Gerade das, was ich als Unstimmigkeiten empfinde, fesselt jedoch auch. Der konsequent durchgeführte Gedanke, die „friedliche" Spielweise Schlechters spiegele sich in dessen Leben wider, macht den Debütroman des Österreichers zu einem reizvollen Gedankenexperiment.
Außerdem hat der Leser das Vergnügen, die Welt des Wiener Schachs geschildert zu finden. Georg Marco (im Buch: Georg Hummel), Hugo Fähndrich, Paul Lipke treten auf, natürlich auch Dr.
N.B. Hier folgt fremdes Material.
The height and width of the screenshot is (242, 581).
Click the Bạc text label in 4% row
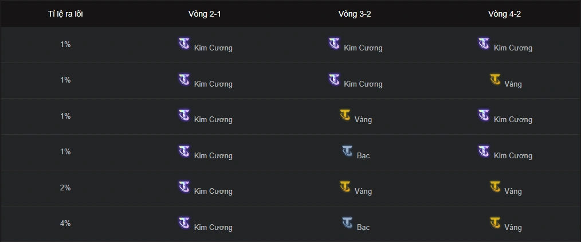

Emanuel Lasker.
Daß dieser während der 8. Partie von heftigen Magenschmerzen befallen war, und daß die Begeisterung im Saal bei Aufgabe Schlechters in der zehnten Partie gewaltig war („die Menge bevorzugte [Emanuel Lasker] zweifellos, weil Schlechter nichts Spektakuläres an sich hatte"), ist an anderer Stelle nachzulesen (Edward Lasker: Chess Secrets I learned from the Masters).